Desmistificando a Conscienciologia – Parte I

Conscienciologia

 

Hoje o assunto, não é uma viagem. É uma filosofia de vida que me encanta.

Para que eu conseguisse explicar direitinho aqui para você, fui até o CEAEC – Centro de Altos Estudos da Conscienciologia, em Foz do Iguaçu. Lá fui recebida pelo amigo Gabriel Curan, que é conscienciólogo. Ele respondeu as minhas dúvidas, me ajudando a desmistificar o tema.

O que é?

É uma filosofia, com status de ciência entre seus seguidores. Baseia-se no princípio da descrença: “Não acredite em nada, nem mesmo no que dizemos e escrevemos. Experimente: tenha suas experiências pessoais.”

Apesar de romper com as crenças e dogmas das religiões, tem suas semelhanças com o espiritismo. Também se relaciona com outras linhas de pensamento do campo da ciência, como a psicologia e a física quântica.

Estuda a consciência – o ser, o ego, a alma, o princípio inteligente – e suas diversas formas de manifestação. A consciência é “você”, como algo maior, um ser vivo autoconsciente que se manifesta em outras dimensões fora da vida humana.

Não acredite em nada do que lê. Experimente e tenha suas próprias experiências pessoais.

 

O nome dessa filosofia vem do Latim: conscientia – com conhecimento, e do Grego: logos, que significa estudo. Estuda a consciência “inteira”, considerando todos os seus corpos, dimensões e existências, em um enfoque integrado.

Para ela, a consciência não é o corpo físico nem um produto da imaginação ou das funções cerebrais. É a nossa realidade maior, mais do que a energia e a matéria, que também são outras de nossas realidades.

Acredita então que possamos nos manifestar além do corpo humano e, portanto, do cérebro. E que esse fato pode ser verificado por meio das experiências fora do corpo.

Quando e como surgiu?

A conscienciologia foi fundada no Brasil, na década de 80. Waldo Vieira, médico e dentista, foi o seu fundador.

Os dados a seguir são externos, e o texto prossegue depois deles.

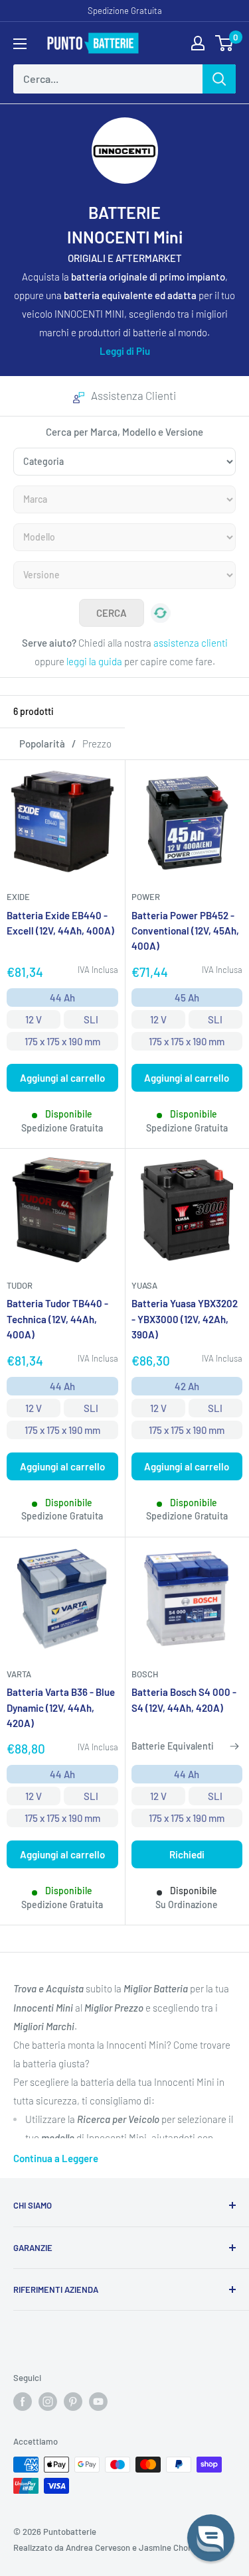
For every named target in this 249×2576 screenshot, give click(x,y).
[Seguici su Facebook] (22, 2401)
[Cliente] (198, 43)
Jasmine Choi (164, 2547)
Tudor (20, 1285)
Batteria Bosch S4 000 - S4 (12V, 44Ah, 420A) (183, 1699)
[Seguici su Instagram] (48, 2401)
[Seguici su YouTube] (98, 2401)
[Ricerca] (219, 79)
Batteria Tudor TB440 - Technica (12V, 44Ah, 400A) (57, 1318)
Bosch (144, 1674)
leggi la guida (94, 661)
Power (145, 896)
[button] (210, 2537)
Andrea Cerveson (98, 2547)
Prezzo (97, 743)
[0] (224, 43)
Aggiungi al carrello (62, 1078)
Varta (19, 1674)
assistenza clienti (190, 643)
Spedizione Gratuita (125, 10)
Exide (18, 896)
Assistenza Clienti (133, 395)
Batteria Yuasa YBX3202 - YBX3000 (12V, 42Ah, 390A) (184, 1318)
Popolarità (42, 743)
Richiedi (187, 1854)
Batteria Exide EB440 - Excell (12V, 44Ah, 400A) (60, 922)
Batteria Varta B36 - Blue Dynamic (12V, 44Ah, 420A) (61, 1707)
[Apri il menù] (20, 43)
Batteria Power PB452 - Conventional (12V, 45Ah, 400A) (185, 930)
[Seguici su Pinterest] (73, 2401)
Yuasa (144, 1285)
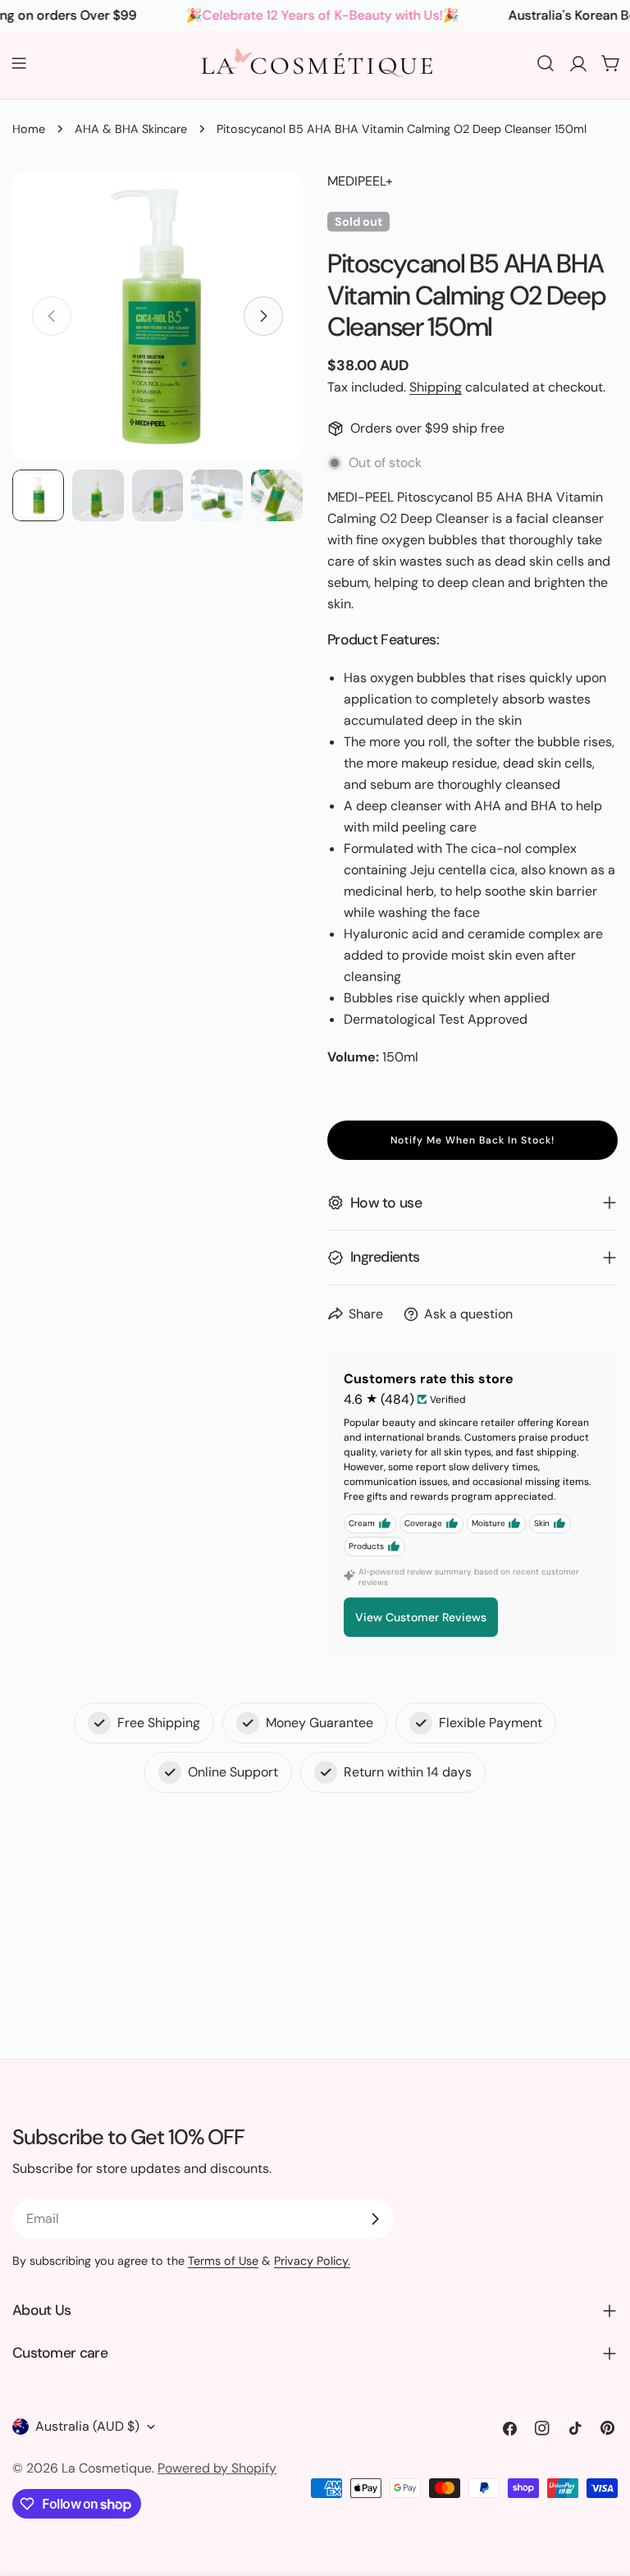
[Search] (545, 63)
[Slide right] (263, 316)
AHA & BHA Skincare (131, 128)
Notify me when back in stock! (472, 1140)
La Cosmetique (107, 2468)
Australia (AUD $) (87, 2426)
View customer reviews (420, 1617)
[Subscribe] (375, 2219)
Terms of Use (223, 2260)
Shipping (435, 387)
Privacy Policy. (312, 2260)
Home (28, 128)
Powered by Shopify (217, 2468)
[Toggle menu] (18, 63)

Ele trabalhava com Chico Xavier em suas atividades religiosas.

Depois de algum tempo, Waldo passou a sentir a necessidade de explicar os fenômenos de forma científica, distanciando-os do dogma do espiritismo e das outras religiões. Por esse motivo, decidiu romper com o espiritismo, fundando sua própria escola filosófica.

O CEAEC foi construído alguns anos depois, em 1995. Waldo Vieira, Amaury Pontieri (pai do Gabriel Curan) e outras pessoas envolvidas viabilizaram a construção da sede da instituição. Quando chegaram, o local era uma mata: construíram realmente tudo do zero.

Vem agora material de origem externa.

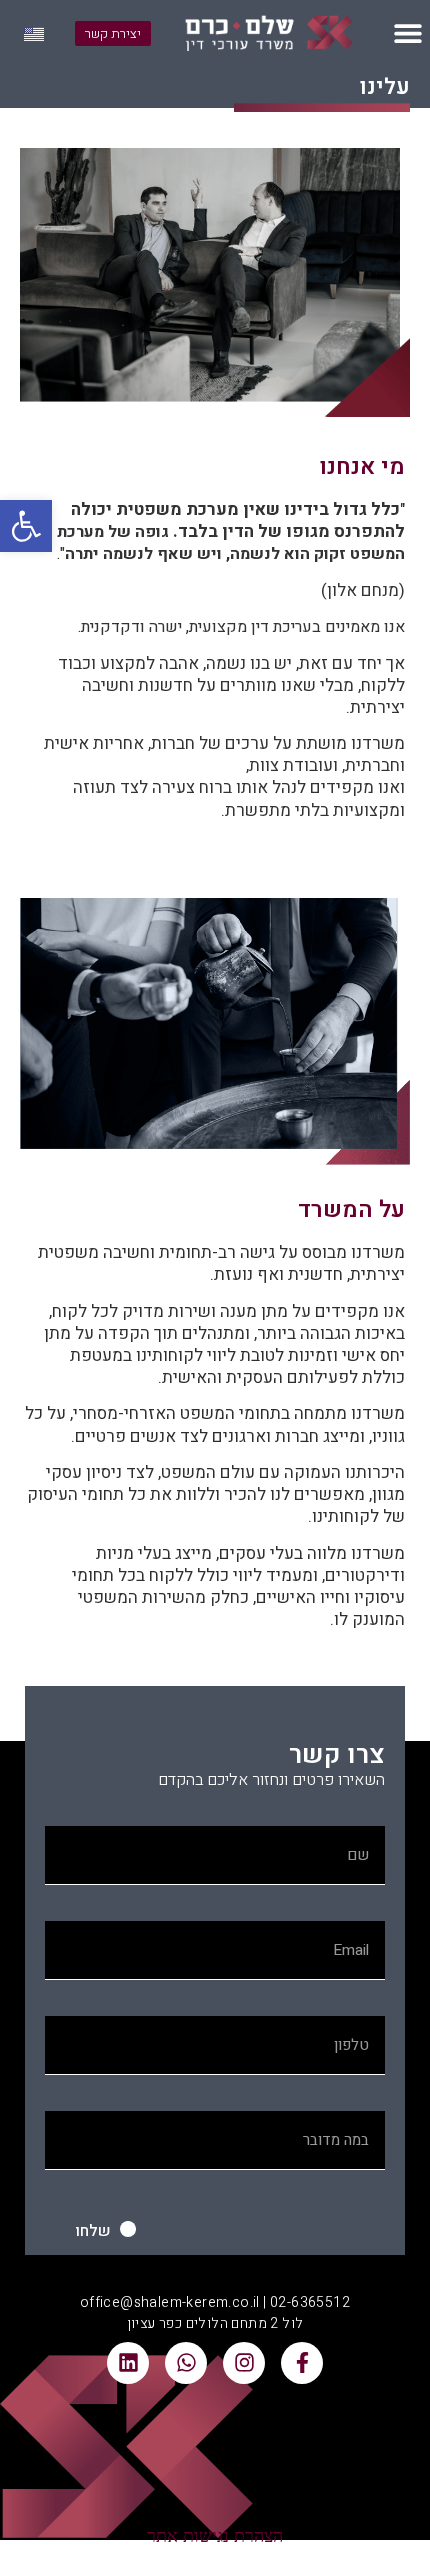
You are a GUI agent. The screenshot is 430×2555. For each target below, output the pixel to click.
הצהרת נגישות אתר (215, 2536)
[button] (26, 526)
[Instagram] (244, 2363)
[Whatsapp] (186, 2363)
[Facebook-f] (302, 2363)
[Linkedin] (128, 2363)
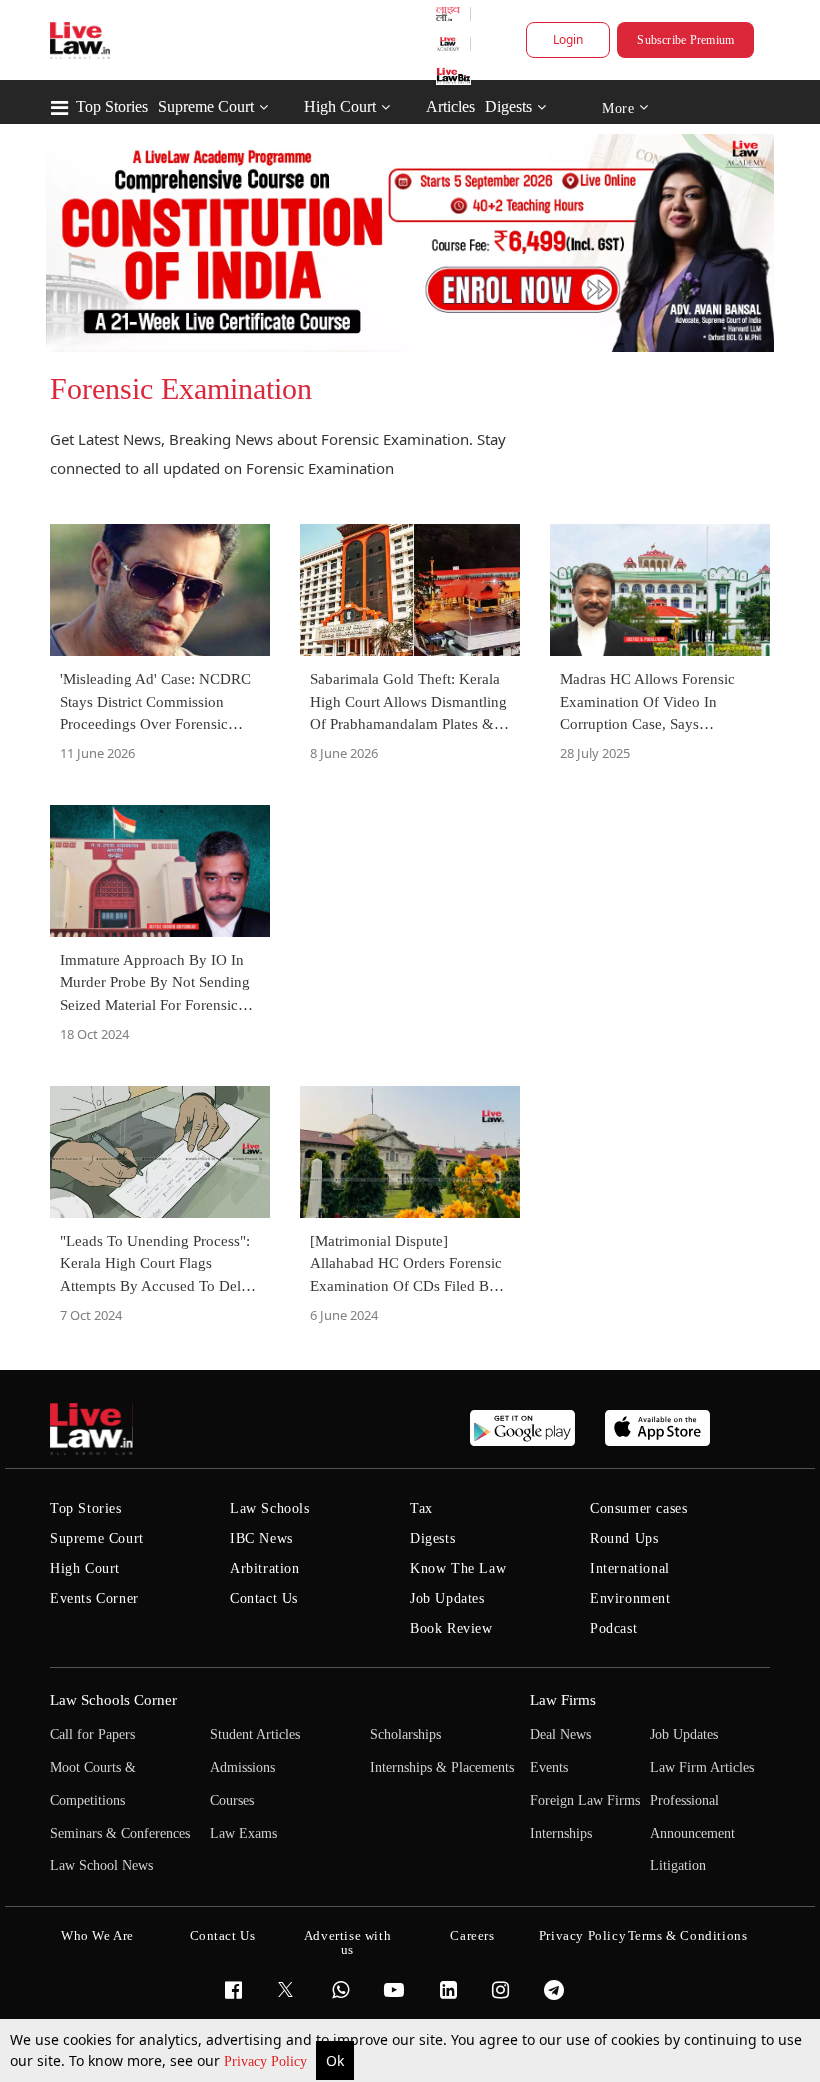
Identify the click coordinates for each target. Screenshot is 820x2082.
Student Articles (255, 1734)
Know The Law (458, 1568)
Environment (630, 1598)
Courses (232, 1800)
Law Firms (563, 1700)
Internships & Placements (442, 1767)
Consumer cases (638, 1508)
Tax (421, 1508)
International (630, 1568)
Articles (450, 106)
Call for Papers (92, 1734)
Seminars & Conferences (120, 1833)
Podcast (613, 1628)
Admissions (242, 1767)
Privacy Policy (267, 2061)
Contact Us (264, 1598)
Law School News (101, 1865)
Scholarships (405, 1734)
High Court (340, 106)
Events (549, 1767)
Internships (561, 1833)
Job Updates (447, 1598)
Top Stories (112, 106)
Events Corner (94, 1598)
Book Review (451, 1628)
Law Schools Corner (113, 1700)
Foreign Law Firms (585, 1800)
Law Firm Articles (702, 1767)
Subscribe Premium (685, 40)
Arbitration (265, 1568)
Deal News (560, 1734)
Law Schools (270, 1508)
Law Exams (243, 1833)
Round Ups (624, 1538)
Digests (508, 106)
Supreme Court (206, 106)
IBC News (261, 1538)
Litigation (678, 1865)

Todo trabalho realizado é voluntário e tem várias instituições envolvidas, como a OIC – Organização Internacional de Consciencioterapia, e o IIPC – Instituto Internacional de Projeciologia e Conscienciologia.

Institutos Conscieciocêntricas

 

Como funciona? Como as pessoas sobrevivem se elas são todas voluntárias?

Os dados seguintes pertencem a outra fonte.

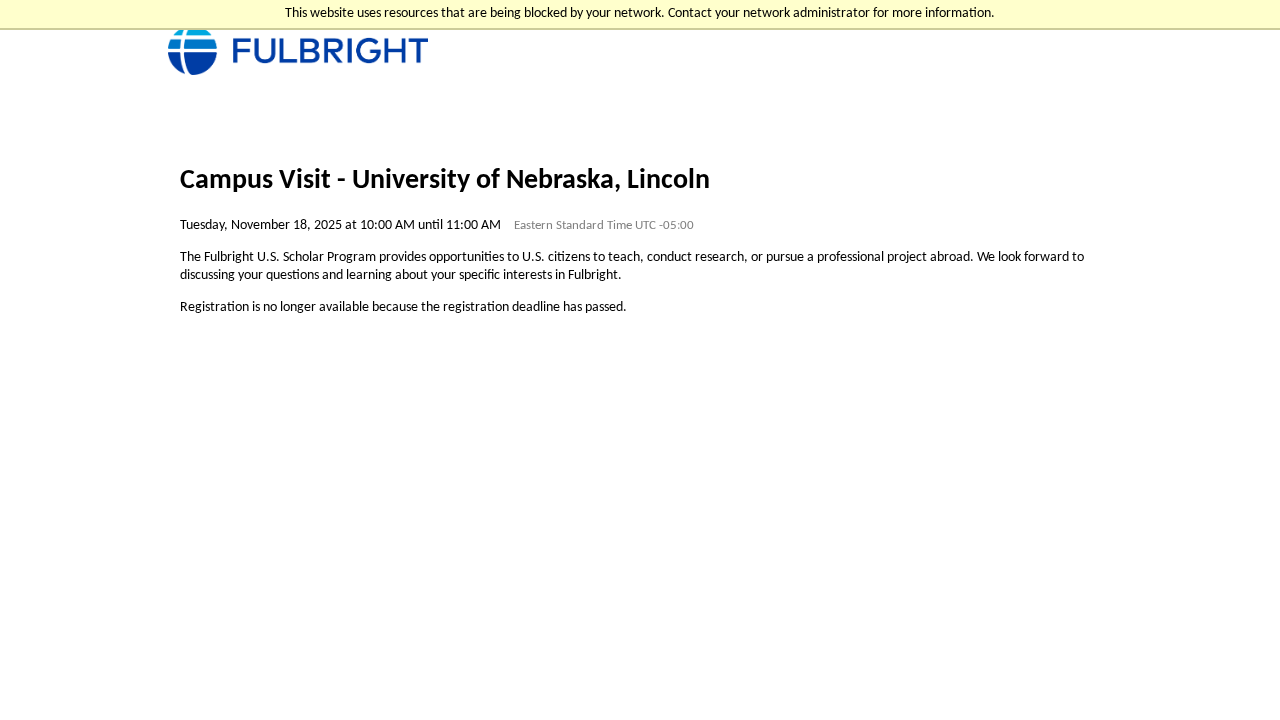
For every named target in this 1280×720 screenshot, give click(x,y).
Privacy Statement (436, 683)
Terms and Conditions (303, 683)
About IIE (196, 683)
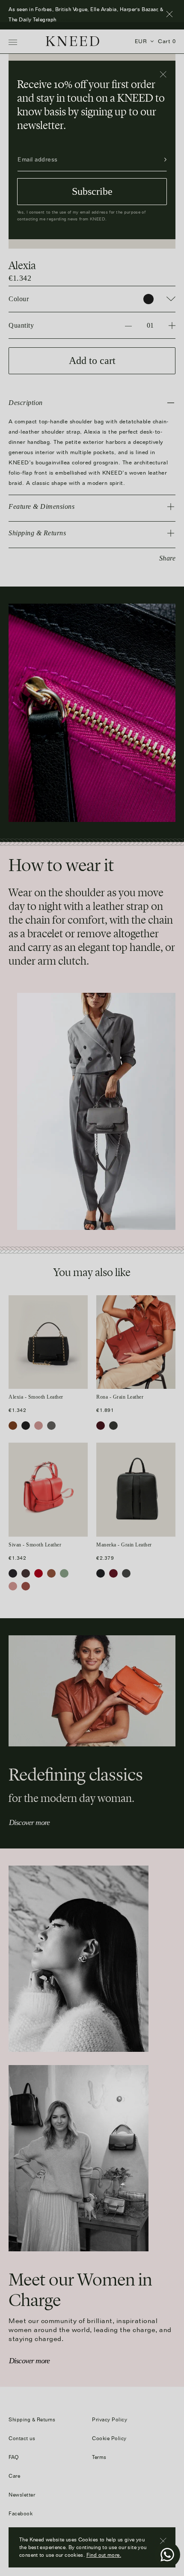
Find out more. (103, 2555)
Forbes (66, 19)
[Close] (163, 74)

O trabalho voluntário é uma atividade complementar. As pessoas que ajudam têm seus trabalhos profissionais fora dali.

“Tá, mas me explica como se eu fosse uma criança. Como funciona?”

As pessoas têm no seu imaginário, uma referência de espíritos que está ligada ao lúdico, porque vêem isso desde sempre em filmes e em outras obras. A ficção tem o papel de impressionar, a visão que o conscienciologista tem do espírito é um pouco diferente.

As pessoas que morrem, não ficam aparecendo o tempo todo para qualquer pessoa. Elas estão em dimensões diferentes e quem pode vê-las, provavelmente está sintonizando com essa realidade de alguma forma, em altas ou baixas frequências energéticas.

Por que o Brasil?

É um dos territórios com maior miscigenação do mundo, além da sua grandeza. Tem liberdade religiosa e muitos adeptos das religiões espiritualistas. Estas pessoas estão buscando e, de alguma forma, alinhadas em propósito com a conscienciologia.

CEAEC - O local é em meio a natureza

 

Por que Foz do Iguaçu?

Por diversos motivos: é uma cidade de tríplice fronteira, o que traz grandes possibilidades de expansão; é uma cidade turística, que reúne pessoas do mundo inteiro; tem muito potencial energético natural. Além disso, é um território maculado por diversos problemas sociais, carente de assistência.

Tem a ver com a maçonaria?

Não tem nada a ver. As pessoas costumam confundir porque, no geral, não sabem muito sobre nem uma das duas instituições. Assim como a maçonaria, a conscienciologia é muito popular em Foz do Iguaçu e no mundo todo, mas as semelhanças acabam por aí.

Acreditam em Deus?

Não são ateus, são agnósticos: não acreditam em nada, até que haja alguma coisa que possa comprovar. É parte do princípio da descrença.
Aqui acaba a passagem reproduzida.